Sunday, March 11, 2007

More Than Five Years Later: Afghanistan

The other war goes on. I've mentioned before that it was reading about Afghanistan that more than anything convinced me that we had no business going to war in Iraq. The war in Afghanistan was never finished and there were plenty of early signs that Rumsfeld and the rest of the Bush Administration didn't know what they were doing and some early blunders in Afghanistan were the proof. Actually the failure of the senior Bush to address Afghanistan in during his own term in office seems to be the one case where junior copied his father and failed to finish the job he started—before rushing off to a war we did not need.

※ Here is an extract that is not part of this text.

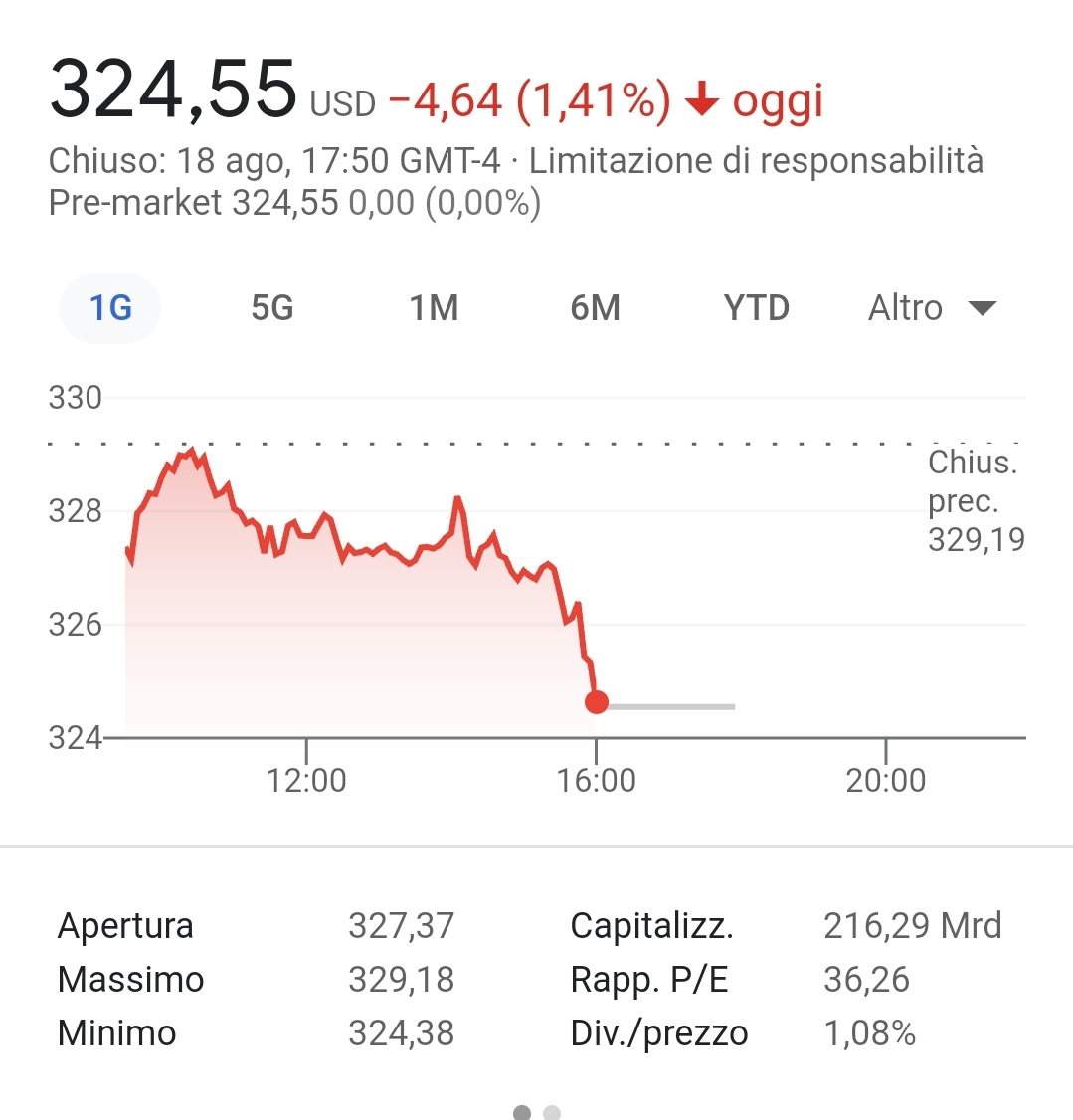Switch to the 5G time range
Viewport: 1073px width, 1120px height.
coord(271,308)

Here's a story by Guy Kuvnor of the Santa Rosa Press Democrat about Afghanistan and local memories in the US:
Hanifa Anwarzai, a former elementary school teacher in Kabul, remembers Afghanistan at peace.

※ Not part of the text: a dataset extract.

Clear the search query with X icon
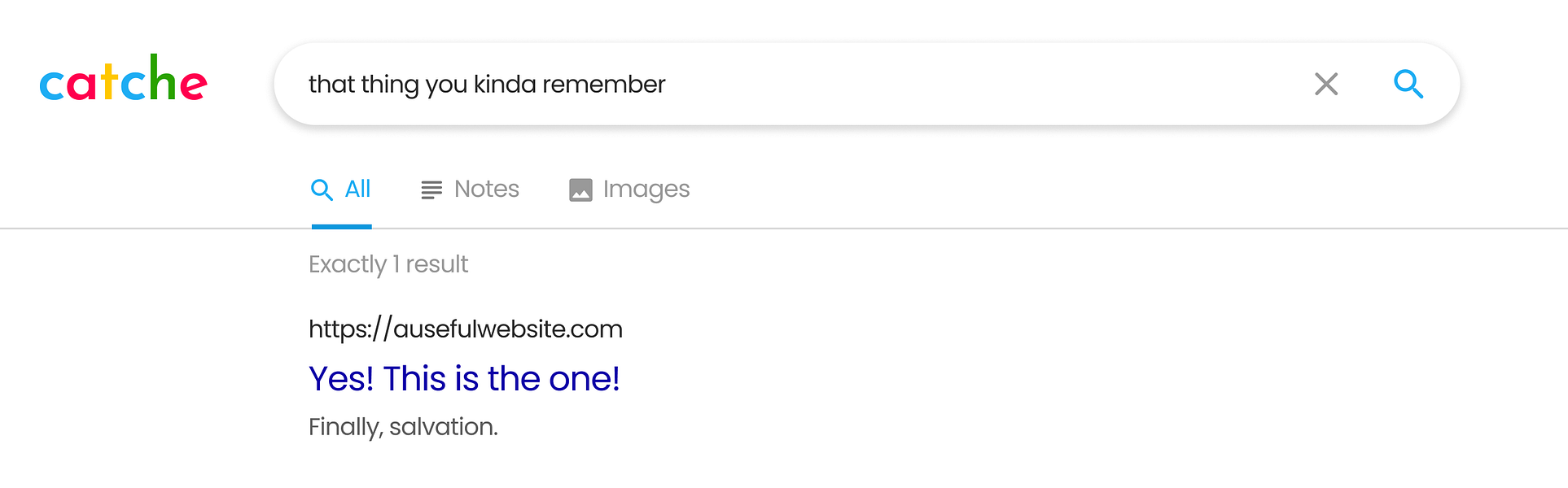 click(x=1326, y=84)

"The kids would draw pictures of flowers, of beautiful women. Good stuff," said Anwarzai, 57, a Santa Rosa resident and a grandmother.

Soviet forces swept into Afghanistan in 1979, ushering in a nearly 30-year period of war that drove 5 million Afghans - including Anwarzai's family - into exile.

Children saw their fathers slain and the once beautiful schoolroom drawings now depicted "the guns, the tanks, people being killed," Anwarzai said.

She and her husband, Kabir Anwarzai, 65, have never lost their concern for an Afghanistan that quickly dropped from the American consciousness after Sept. 11 and Round 1 of the war on terrorism. With violence and the headlines it generates ratcheting up, the conflict some call a "forgotten war" is coming back into focus.

The U.S. mission, it turns out, was not completely accomplished, and local members of Congress and others are re-engaging their attention on Afghanistan...

(snip)

...as America shifted its forces and fortune to Iraq in 2003, the Taliban and al-Qaida, never eradicated, regrouped in the mountainous tribal area of neighboring Pakistan. Fueled by profits from the world's largest opium trade, discontent among impoverished Afghans and a weak central government in Kabul, the insurgents renewed their aggression.

With the snowbound mountain passes along the border due to clear in a month or two, Afghanistan is bracing for an assault by fundamentalist Muslim insurgents that may be the bloodiest since 2001.

And the war goes on. I give Bush an F in Afghanistan for not finishing the job. I give him an F in Iraq for lying about the war and not having a plan. I give him an F for Iran for not sitting down to talk. I give him a D- for spending five years on North Korea only to end up where Clinton had left things in reasonable shape, though Bush could have improved things if he knew what he was doing. I give him a big F for the strategic damage he has done to our foreign policy worldwide.

But I don't know which is the biggest failure: Bush's foreign policy or the failure of voters to send him home in 2004. If the media had been doing its job back then, our country might already be turning around Bush's failed foreign policy.